* MATERIAL SUPPLIED *

★ ★ ★ ★ ★ ★ ★

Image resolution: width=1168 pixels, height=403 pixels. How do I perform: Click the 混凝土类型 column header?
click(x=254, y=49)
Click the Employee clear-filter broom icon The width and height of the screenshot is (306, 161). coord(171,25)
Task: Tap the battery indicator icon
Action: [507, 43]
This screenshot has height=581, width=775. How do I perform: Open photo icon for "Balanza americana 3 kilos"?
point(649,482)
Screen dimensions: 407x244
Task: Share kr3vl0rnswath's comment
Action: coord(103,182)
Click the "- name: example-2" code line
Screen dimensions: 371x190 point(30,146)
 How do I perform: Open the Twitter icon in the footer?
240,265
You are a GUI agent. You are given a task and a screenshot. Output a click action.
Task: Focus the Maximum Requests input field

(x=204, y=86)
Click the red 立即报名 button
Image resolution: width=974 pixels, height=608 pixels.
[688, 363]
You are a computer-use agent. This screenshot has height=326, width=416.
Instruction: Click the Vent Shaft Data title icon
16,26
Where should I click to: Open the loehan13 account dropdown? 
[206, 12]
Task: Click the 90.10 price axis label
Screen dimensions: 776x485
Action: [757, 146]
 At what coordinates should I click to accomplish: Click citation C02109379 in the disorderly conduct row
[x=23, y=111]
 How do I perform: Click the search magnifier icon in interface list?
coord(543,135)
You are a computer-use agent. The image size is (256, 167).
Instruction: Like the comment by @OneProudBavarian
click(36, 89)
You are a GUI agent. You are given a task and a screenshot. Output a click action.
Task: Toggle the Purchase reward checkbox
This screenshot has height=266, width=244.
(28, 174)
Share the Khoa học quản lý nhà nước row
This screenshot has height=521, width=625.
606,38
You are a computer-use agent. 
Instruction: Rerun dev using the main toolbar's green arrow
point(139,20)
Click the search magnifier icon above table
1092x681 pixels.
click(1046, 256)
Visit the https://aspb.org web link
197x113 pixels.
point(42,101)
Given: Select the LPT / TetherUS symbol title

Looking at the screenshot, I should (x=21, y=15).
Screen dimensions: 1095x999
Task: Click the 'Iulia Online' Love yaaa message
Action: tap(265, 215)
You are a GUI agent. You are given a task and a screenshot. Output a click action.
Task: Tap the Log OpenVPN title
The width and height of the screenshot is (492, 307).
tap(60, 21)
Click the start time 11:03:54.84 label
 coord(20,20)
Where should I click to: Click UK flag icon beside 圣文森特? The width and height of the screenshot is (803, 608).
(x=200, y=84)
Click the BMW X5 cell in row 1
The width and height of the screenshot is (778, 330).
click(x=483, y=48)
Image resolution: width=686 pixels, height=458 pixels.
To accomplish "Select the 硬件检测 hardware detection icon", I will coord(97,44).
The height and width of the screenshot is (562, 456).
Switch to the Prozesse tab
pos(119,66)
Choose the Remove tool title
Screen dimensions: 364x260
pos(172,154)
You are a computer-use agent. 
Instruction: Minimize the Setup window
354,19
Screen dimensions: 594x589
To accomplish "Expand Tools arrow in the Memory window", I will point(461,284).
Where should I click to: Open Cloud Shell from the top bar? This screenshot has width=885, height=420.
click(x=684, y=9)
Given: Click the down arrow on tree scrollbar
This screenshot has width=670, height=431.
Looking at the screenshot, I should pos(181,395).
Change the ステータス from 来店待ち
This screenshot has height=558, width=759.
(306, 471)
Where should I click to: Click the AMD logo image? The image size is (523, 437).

★ ★ ★ ★ ★ ★ ★

* WHAT YOU NEED TO DO *
What you give back should be exactly the lines of the data above from the line with "This screenshot has height=266, width=244." through the line with "Task: Tap the Log OpenVPN title", both of those included, and nothing more.

* RESULT OF THIS EXERCISE *
This screenshot has height=266, width=244.
(28, 174)
Share the Khoa học quản lý nhà nước row
This screenshot has height=521, width=625.
606,38
You are a computer-use agent. 
Instruction: Rerun dev using the main toolbar's green arrow
point(139,20)
Click the search magnifier icon above table
1092x681 pixels.
click(1046, 256)
Visit the https://aspb.org web link
197x113 pixels.
point(42,101)
Given: Select the LPT / TetherUS symbol title

Looking at the screenshot, I should (x=21, y=15).
Screen dimensions: 1095x999
Task: Click the 'Iulia Online' Love yaaa message
Action: tap(265, 215)
You are a GUI agent. You are given a task and a screenshot. Output a click action.
Task: Tap the Log OpenVPN title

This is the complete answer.